*Assignment*.
Using the material that follows, output exactly the lines from the one containing "Identify the click" through the one containing "Pricing (308, 2416)", with both ends kept.

*Available records*.
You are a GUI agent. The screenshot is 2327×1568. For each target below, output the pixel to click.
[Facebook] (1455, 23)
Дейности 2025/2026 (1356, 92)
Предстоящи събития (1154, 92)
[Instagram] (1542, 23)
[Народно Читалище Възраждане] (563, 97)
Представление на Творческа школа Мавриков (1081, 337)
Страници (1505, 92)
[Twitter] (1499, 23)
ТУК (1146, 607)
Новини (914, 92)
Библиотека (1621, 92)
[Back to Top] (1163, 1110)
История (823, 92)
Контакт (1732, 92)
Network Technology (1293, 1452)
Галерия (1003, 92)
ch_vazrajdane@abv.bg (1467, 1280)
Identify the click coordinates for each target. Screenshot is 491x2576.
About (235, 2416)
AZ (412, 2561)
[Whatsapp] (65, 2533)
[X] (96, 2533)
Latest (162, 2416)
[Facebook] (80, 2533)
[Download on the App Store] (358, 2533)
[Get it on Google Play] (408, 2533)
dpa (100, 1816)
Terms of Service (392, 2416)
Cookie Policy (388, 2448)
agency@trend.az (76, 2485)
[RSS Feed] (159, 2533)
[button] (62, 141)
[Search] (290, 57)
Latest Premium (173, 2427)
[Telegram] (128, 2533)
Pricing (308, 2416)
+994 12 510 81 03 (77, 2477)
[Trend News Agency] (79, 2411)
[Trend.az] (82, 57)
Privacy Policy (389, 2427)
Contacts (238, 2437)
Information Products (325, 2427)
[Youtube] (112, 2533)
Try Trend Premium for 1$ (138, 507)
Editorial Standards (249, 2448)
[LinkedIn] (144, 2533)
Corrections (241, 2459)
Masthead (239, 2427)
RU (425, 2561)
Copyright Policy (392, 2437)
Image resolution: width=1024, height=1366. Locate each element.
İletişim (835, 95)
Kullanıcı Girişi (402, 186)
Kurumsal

*The completed task*.
Identify the click coordinates for each target. Screenshot is 491x2576.
About (235, 2416)
AZ (412, 2561)
[Whatsapp] (65, 2533)
[X] (96, 2533)
Latest (162, 2416)
[Facebook] (80, 2533)
[Download on the App Store] (358, 2533)
[Get it on Google Play] (408, 2533)
dpa (100, 1816)
Terms of Service (392, 2416)
Cookie Policy (388, 2448)
agency@trend.az (76, 2485)
[RSS Feed] (159, 2533)
[button] (62, 141)
[Search] (290, 57)
Latest Premium (173, 2427)
[Telegram] (128, 2533)
Pricing (308, 2416)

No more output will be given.